Segment Open

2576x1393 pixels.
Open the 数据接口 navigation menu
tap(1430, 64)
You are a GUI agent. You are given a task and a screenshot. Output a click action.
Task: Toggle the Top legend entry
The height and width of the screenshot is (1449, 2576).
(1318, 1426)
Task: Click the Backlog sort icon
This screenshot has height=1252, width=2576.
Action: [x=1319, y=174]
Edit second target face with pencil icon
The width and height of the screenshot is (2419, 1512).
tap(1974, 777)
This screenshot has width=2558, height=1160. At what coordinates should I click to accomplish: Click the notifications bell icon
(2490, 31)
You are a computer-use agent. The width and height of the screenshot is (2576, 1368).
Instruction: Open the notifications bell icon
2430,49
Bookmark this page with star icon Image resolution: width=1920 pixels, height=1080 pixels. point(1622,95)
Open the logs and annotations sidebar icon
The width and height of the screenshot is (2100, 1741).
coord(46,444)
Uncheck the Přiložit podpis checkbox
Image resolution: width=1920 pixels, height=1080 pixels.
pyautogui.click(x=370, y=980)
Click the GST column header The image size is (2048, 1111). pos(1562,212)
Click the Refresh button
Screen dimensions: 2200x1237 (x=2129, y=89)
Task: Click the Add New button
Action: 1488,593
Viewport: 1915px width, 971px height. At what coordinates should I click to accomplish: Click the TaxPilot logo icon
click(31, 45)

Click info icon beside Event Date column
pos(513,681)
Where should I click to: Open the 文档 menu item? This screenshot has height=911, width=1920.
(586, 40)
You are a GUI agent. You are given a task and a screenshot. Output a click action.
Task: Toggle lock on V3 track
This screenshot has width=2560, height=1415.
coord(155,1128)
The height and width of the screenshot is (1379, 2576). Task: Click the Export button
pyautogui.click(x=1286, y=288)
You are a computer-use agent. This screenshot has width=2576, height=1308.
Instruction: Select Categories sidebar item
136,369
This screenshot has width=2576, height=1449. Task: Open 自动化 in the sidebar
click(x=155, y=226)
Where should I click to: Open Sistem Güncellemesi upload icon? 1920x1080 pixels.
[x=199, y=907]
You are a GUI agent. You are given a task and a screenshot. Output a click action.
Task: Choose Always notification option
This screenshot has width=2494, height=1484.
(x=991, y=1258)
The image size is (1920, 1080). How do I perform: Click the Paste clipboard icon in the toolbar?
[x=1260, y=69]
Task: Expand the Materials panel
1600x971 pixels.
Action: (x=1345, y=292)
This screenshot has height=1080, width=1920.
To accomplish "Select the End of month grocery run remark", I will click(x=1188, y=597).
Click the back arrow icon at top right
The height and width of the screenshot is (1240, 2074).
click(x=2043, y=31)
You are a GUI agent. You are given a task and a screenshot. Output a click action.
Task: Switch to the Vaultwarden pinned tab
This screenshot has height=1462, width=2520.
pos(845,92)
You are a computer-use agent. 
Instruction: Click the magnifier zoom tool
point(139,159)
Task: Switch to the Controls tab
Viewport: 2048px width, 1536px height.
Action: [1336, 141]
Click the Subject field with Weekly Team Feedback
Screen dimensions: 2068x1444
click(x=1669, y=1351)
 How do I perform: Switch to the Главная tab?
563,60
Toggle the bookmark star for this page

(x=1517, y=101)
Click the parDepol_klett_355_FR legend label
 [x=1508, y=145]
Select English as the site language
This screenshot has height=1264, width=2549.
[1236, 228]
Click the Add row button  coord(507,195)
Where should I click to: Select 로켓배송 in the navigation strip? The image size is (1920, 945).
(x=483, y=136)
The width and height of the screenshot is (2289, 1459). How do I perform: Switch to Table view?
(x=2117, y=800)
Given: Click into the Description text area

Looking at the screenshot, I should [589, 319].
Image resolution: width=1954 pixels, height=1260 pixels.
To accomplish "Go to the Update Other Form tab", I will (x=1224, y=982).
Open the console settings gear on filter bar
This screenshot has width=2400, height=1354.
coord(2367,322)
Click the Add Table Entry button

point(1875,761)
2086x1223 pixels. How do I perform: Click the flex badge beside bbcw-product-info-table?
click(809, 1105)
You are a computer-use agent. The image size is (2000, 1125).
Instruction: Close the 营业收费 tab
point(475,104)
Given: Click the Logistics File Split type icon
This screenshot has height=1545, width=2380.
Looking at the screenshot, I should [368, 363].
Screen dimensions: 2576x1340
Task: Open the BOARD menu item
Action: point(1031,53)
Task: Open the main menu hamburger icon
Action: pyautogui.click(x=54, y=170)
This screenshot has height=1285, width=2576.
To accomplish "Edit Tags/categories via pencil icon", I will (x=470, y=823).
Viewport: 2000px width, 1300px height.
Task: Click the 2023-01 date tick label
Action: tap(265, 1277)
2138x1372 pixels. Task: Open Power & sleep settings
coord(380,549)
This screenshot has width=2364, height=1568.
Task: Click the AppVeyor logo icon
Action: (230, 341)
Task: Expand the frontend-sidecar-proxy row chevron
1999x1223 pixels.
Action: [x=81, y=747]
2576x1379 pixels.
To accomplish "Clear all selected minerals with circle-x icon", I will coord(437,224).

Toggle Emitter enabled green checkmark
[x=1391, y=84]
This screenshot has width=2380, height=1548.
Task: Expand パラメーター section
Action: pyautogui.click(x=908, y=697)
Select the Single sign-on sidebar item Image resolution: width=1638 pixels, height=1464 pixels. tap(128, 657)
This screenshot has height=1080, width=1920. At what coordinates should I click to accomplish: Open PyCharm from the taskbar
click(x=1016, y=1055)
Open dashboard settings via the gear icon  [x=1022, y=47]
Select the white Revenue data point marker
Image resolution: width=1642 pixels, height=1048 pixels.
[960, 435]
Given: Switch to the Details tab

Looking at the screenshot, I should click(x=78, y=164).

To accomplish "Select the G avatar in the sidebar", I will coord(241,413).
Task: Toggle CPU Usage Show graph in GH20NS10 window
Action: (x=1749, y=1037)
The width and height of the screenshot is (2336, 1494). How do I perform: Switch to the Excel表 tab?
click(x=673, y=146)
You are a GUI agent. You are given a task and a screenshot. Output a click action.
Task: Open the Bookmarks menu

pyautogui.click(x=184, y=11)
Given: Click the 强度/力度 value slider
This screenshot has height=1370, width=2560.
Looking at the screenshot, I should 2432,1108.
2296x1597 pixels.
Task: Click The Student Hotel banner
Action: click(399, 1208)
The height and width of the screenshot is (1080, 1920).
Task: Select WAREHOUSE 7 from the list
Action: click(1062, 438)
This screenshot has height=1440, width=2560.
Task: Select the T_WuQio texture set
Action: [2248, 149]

Segment Closed

EXERCISE OBJECTIVE: Copy every line above once more, precisely as it reads.

EXERCISE RESPONSE:
2576x1393 pixels.
Open the 数据接口 navigation menu
tap(1430, 64)
You are a GUI agent. You are given a task and a screenshot. Output a click action.
Task: Toggle the Top legend entry
The height and width of the screenshot is (1449, 2576).
(1318, 1426)
Task: Click the Backlog sort icon
This screenshot has height=1252, width=2576.
Action: [x=1319, y=174]
Edit second target face with pencil icon
The width and height of the screenshot is (2419, 1512).
tap(1974, 777)
This screenshot has width=2558, height=1160. At what coordinates should I click to accomplish: Click the notifications bell icon
(2490, 31)
You are a computer-use agent. The width and height of the screenshot is (2576, 1368).
Instruction: Open the notifications bell icon
2430,49
Bookmark this page with star icon Image resolution: width=1920 pixels, height=1080 pixels. point(1622,95)
Open the logs and annotations sidebar icon
The width and height of the screenshot is (2100, 1741).
coord(46,444)
Uncheck the Přiložit podpis checkbox
Image resolution: width=1920 pixels, height=1080 pixels.
pyautogui.click(x=370, y=980)
Click the GST column header The image size is (2048, 1111). pos(1562,212)
Click the Refresh button
Screen dimensions: 2200x1237 (x=2129, y=89)
Task: Click the Add New button
Action: 1488,593
Viewport: 1915px width, 971px height. At what coordinates should I click to accomplish: Click the TaxPilot logo icon
click(31, 45)

Click info icon beside Event Date column
pos(513,681)
Where should I click to: Open the 文档 menu item? This screenshot has height=911, width=1920.
(586, 40)
You are a GUI agent. You are given a task and a screenshot. Output a click action.
Task: Toggle lock on V3 track
This screenshot has width=2560, height=1415.
coord(155,1128)
The height and width of the screenshot is (1379, 2576). Task: Click the Export button
pyautogui.click(x=1286, y=288)
You are a computer-use agent. This screenshot has width=2576, height=1308.
Instruction: Select Categories sidebar item
136,369
This screenshot has width=2576, height=1449. Task: Open 自动化 in the sidebar
click(x=155, y=226)
Where should I click to: Open Sistem Güncellemesi upload icon? 1920x1080 pixels.
[x=199, y=907]
You are a GUI agent. You are given a task and a screenshot. Output a click action.
Task: Choose Always notification option
This screenshot has width=2494, height=1484.
(x=991, y=1258)
The image size is (1920, 1080). How do I perform: Click the Paste clipboard icon in the toolbar?
[x=1260, y=69]
Task: Expand the Materials panel
1600x971 pixels.
Action: (x=1345, y=292)
This screenshot has height=1080, width=1920.
To accomplish "Select the End of month grocery run remark", I will click(x=1188, y=597).
Click the back arrow icon at top right
The height and width of the screenshot is (1240, 2074).
click(x=2043, y=31)
You are a GUI agent. You are given a task and a screenshot. Output a click action.
Task: Switch to the Vaultwarden pinned tab
This screenshot has height=1462, width=2520.
pos(845,92)
You are a computer-use agent. 
Instruction: Click the magnifier zoom tool
point(139,159)
Task: Switch to the Controls tab
Viewport: 2048px width, 1536px height.
Action: [1336, 141]
Click the Subject field with Weekly Team Feedback
Screen dimensions: 2068x1444
click(x=1669, y=1351)
 How do I perform: Switch to the Главная tab?
563,60
Toggle the bookmark star for this page

(x=1517, y=101)
Click the parDepol_klett_355_FR legend label
 [x=1508, y=145]
Select English as the site language
This screenshot has height=1264, width=2549.
[1236, 228]
Click the Add row button  coord(507,195)
Where should I click to: Select 로켓배송 in the navigation strip? The image size is (1920, 945).
(x=483, y=136)
The width and height of the screenshot is (2289, 1459). How do I perform: Switch to Table view?
(x=2117, y=800)
Given: Click into the Description text area

Looking at the screenshot, I should [589, 319].
Image resolution: width=1954 pixels, height=1260 pixels.
To accomplish "Go to the Update Other Form tab", I will (x=1224, y=982).
Open the console settings gear on filter bar
This screenshot has width=2400, height=1354.
coord(2367,322)
Click the Add Table Entry button

point(1875,761)
2086x1223 pixels. How do I perform: Click the flex badge beside bbcw-product-info-table?
click(809, 1105)
You are a computer-use agent. The image size is (2000, 1125).
Instruction: Close the 营业收费 tab
point(475,104)
Given: Click the Logistics File Split type icon
This screenshot has height=1545, width=2380.
Looking at the screenshot, I should [368, 363].
Screen dimensions: 2576x1340
Task: Open the BOARD menu item
Action: point(1031,53)
Task: Open the main menu hamburger icon
Action: pyautogui.click(x=54, y=170)
This screenshot has height=1285, width=2576.
To accomplish "Edit Tags/categories via pencil icon", I will (x=470, y=823).
Viewport: 2000px width, 1300px height.
Task: Click the 2023-01 date tick label
Action: tap(265, 1277)
2138x1372 pixels. Task: Open Power & sleep settings
coord(380,549)
This screenshot has width=2364, height=1568.
Task: Click the AppVeyor logo icon
Action: (230, 341)
Task: Expand the frontend-sidecar-proxy row chevron
1999x1223 pixels.
Action: [x=81, y=747]
2576x1379 pixels.
To accomplish "Clear all selected minerals with circle-x icon", I will coord(437,224).

Toggle Emitter enabled green checkmark
[x=1391, y=84]
This screenshot has width=2380, height=1548.
Task: Expand パラメーター section
Action: pyautogui.click(x=908, y=697)
Select the Single sign-on sidebar item Image resolution: width=1638 pixels, height=1464 pixels. tap(128, 657)
This screenshot has height=1080, width=1920. At what coordinates should I click to accomplish: Open PyCharm from the taskbar
click(x=1016, y=1055)
Open dashboard settings via the gear icon  [x=1022, y=47]
Select the white Revenue data point marker
Image resolution: width=1642 pixels, height=1048 pixels.
[960, 435]
Given: Switch to the Details tab

Looking at the screenshot, I should click(x=78, y=164).

To accomplish "Select the G avatar in the sidebar", I will coord(241,413).
Task: Toggle CPU Usage Show graph in GH20NS10 window
Action: (x=1749, y=1037)
The width and height of the screenshot is (2336, 1494). How do I perform: Switch to the Excel表 tab?
click(x=673, y=146)
You are a GUI agent. You are given a task and a screenshot. Output a click action.
Task: Open the Bookmarks menu

pyautogui.click(x=184, y=11)
Given: Click the 强度/力度 value slider
This screenshot has height=1370, width=2560.
Looking at the screenshot, I should 2432,1108.
2296x1597 pixels.
Task: Click The Student Hotel banner
Action: click(399, 1208)
The height and width of the screenshot is (1080, 1920).
Task: Select WAREHOUSE 7 from the list
Action: click(1062, 438)
This screenshot has height=1440, width=2560.
Task: Select the T_WuQio texture set
Action: [2248, 149]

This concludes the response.